Notwithstanding the foregoing, AMS acknowledges that I am a participant in the
Executive Deferred Compensation Plan, the 401(k) Plan, and the Simplified
Employee Pension Plan, and entitled to benefits in accordance with the terms of
those plans. AMS also acknowledges that it will reimburse me for any approved,
but still outstanding travel costs.

       6. In exchange for the Separation Payment, on behalf of myself and my
heirs, administrators and executors, I agree to release and discharge AMS, its
subsidiaries, affiliates, officers, directors, employees, former employees,
agents, attorneys and representatives (the "Releasees"), and AMS agrees to
release and discharge me and my heirs, administrators and executors, from any
and all claims, debts, liens, liabilities, demands, obligations, acts,
agreements, causes of action, suits, costs and expenses (including attorneys'
fees), damages (whether pecuniary, actual, compensatory, punitive or exemplary)

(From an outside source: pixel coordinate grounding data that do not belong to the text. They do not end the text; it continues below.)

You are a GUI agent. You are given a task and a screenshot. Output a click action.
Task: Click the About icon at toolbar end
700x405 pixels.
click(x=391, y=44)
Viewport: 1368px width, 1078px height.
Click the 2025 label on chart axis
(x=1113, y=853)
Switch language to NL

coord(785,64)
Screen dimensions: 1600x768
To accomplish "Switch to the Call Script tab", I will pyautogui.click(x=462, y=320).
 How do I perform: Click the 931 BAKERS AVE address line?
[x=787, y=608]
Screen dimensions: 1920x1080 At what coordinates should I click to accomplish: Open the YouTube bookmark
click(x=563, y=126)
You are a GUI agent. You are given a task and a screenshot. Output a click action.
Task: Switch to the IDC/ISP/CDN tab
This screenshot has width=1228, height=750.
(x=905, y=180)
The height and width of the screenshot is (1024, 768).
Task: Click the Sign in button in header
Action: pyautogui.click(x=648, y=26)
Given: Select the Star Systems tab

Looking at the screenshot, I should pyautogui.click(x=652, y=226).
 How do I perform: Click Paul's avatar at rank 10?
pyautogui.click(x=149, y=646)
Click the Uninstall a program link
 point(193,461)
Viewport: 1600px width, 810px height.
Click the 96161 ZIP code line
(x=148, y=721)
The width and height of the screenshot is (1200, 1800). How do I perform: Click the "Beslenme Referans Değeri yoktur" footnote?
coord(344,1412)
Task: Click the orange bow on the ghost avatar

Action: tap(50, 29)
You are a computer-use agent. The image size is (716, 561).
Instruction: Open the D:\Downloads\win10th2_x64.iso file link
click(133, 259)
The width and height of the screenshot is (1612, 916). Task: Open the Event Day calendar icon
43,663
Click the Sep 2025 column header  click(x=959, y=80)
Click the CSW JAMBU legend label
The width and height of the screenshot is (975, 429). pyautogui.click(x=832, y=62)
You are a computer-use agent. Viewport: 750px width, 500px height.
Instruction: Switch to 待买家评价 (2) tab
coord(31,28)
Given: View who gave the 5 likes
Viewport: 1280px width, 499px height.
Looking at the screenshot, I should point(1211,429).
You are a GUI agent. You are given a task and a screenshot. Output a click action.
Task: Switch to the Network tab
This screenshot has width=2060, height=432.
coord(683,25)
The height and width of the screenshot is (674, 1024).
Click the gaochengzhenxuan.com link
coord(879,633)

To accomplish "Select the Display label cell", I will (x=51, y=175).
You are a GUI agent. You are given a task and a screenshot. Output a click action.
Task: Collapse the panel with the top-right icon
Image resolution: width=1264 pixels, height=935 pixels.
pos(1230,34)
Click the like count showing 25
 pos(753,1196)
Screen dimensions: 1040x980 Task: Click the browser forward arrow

or liabilities of any nature or kind whatsoever in law or equity or otherwise,
whether now known or unknown, arising out of or in any way connected with my
employment with AMS, including but in no way limited to, claims arising out of
or in connection with my departure from AMS (other than the payment referred to
in Paragraph 2), provided, however, that nothing in this agreement shall either
waive any of my rights or claims that arise after I sign this agreement or
impair or preclude my right to enforce the terms of this agreement. This release
includes but is not limited to claims arising under federal, state or local laws
prohibiting employment discrimination, including but not limited to Title VII
of the Civil Rights Act of 1964, as amended, the Equal Pay Act, the Age
Discrimination in Employment Act, as amended, the Americans with Disabilities
Act, the Older Workers Benefit Protection Act of 1990, the Civil Rights Act of
1991, the Rehabilitation Act of 1973; claims for attorneys' fees or costs; and
any and all claims regarding any claimed employment contract, whether written,
oral or implied or otherwise; other claims relating to AMS's right to terminate
its employees, including claims concerning wrongful discharge; claims under the
Employee Retirement Income Security Act, as amended; or any other claims under
federal, state, or local law, common law or any other law in any way relating to
my employment or the termination of my employment with AMS.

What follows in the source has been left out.